New York Yankees officials responded Saturday to third baseman Alex Rodriguez's claim that the team is trying to keep him off the field so it can void his contract.
They also laughed off Rodriguez's assertion that he wants performance-enhancing drugs out of baseball.
Major League Baseball is in the midst of deciding on punishment for Rodriguez and other players tied to South Florida anti-aging clinic Biogenesis and PED's.
"This is typical Alex," one Yankees official told the New York Daily News.
"Instead of taking responsibility for his actions, he blames everybody else. It wasn't the Yankees who introduced him to Anthony Bosch. It wasn't the Yankees who introduced him to Dr. Galea, or anybody else."
Bosch is the founder of Biogenesis and Galea is a human growth hormone proponent who treated Rodriguez in 2009.
Rodriguez is on a minor league rehab assignment at Class AA Trenton. Friday, he declared he is "100 percent" ready to play in a major league game for the first time in more than nine months.
That game could come Monday when the Yankees go to Chicago to play the White Sox.
MLB might pull the plug on Rodriguez's plans, however.
The cloud of a lifetime suspension still hangs over the 14-time All-Star's head. Sunday is expected to be the deadline for players to accept Biogenesis-related suspensions. The official announcements are expected to come Monday.
While most of the other eight players who are expected to be suspended for 50 games reportedly are willing to accept their punishment, Rodriguez has said that he will appeal any suspension.

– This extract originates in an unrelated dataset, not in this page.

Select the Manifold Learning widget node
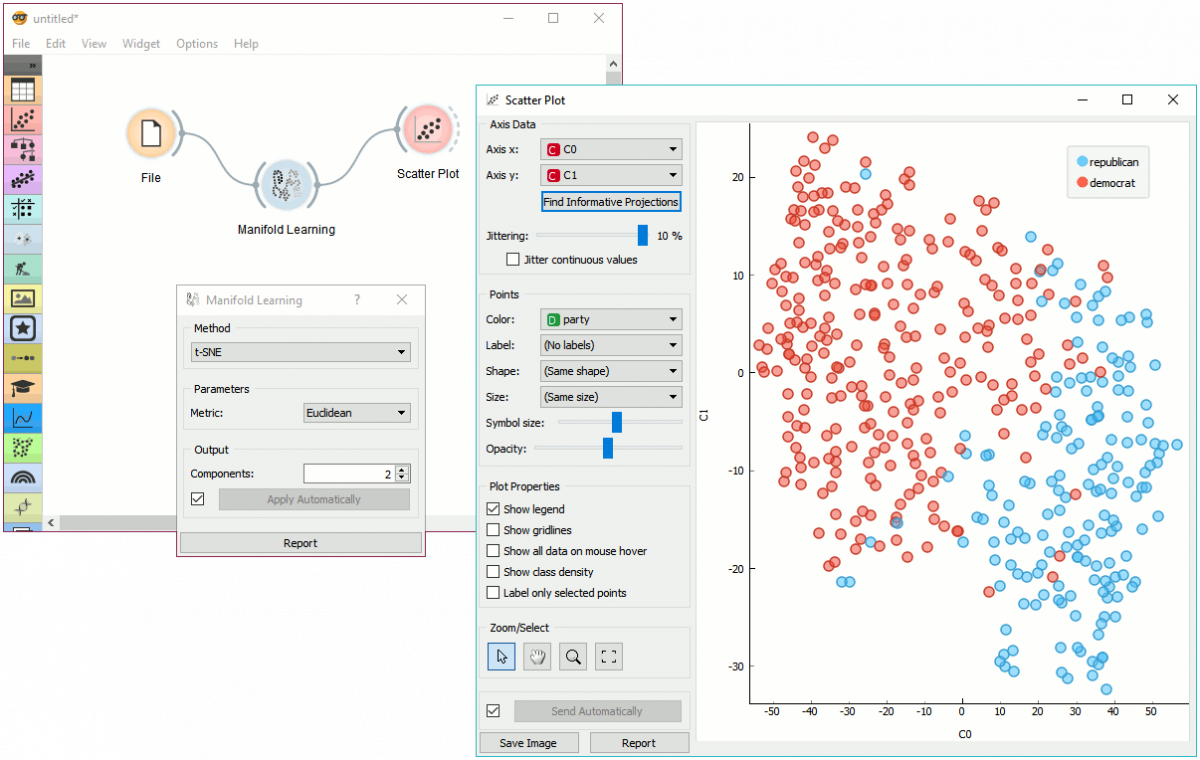1200x760 pixels. (x=286, y=186)
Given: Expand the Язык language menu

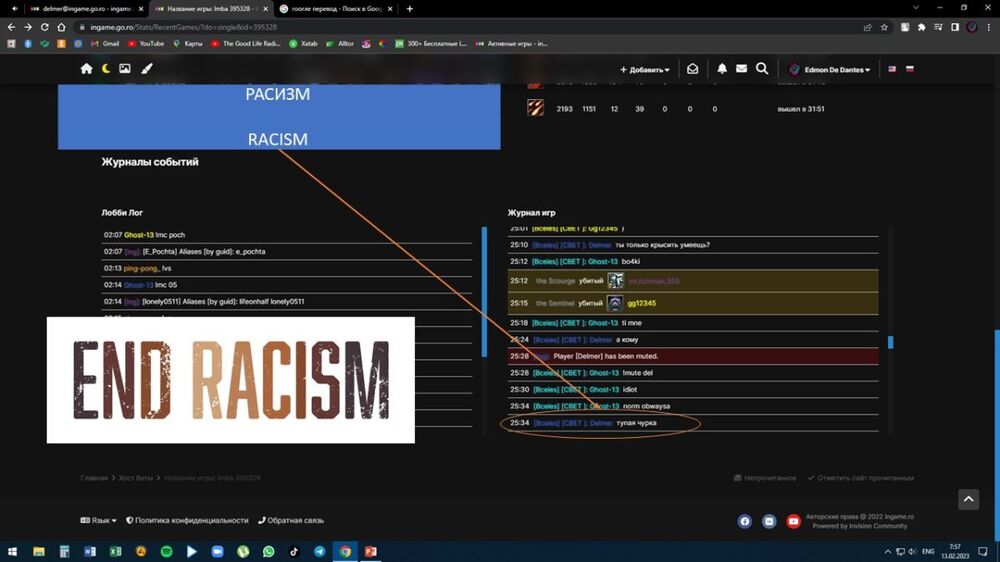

WATCH: A-ROD TALKS TO THE MEDIA FRIDAY AFTER REHAB GAME
Rodriguez said Friday that he believes the Yankees want him banned so they can avoid paying the $95 million left on his contract. Then he said want he really wants is to see baseball "get PEDs out of the game."
The 38-year-old believes that he thinks he can play another five years. He also said he will keep fighting and "follow due process" when it comes to any punishment that might be meted out from the Biogenesis investigation.
He was scheduled to play seven innings for Trenton on Saturday, and if he seems sufficiently recovered from a Grade 1 quad strain, he could join the Yankees on Monday.
While Rodriguez awaits MLB's decision, there have been reports his legal team has been trying to negotiate a settlement, but those talks have stalled and the two sides are not close on a settlement.
USA Today reported that MLB has given Rodriguez a choice: either accept a suspension through the 2014 season or face a lifetime ban.
If Rodriguez accepts the suspension, it would result in him losing $34.5 million in salary. But he would still be due $61 million from 2015-17, as well as a possible $30 million in bonuses -- if he averts a lifetime suspension.
"There's a lot of layers to this," he said, adding that this is not the last time he will be on the baseball field.
"I love the Yankees. I love the clubhouse and my brothers. I'm excited to go back there and help them win another championship."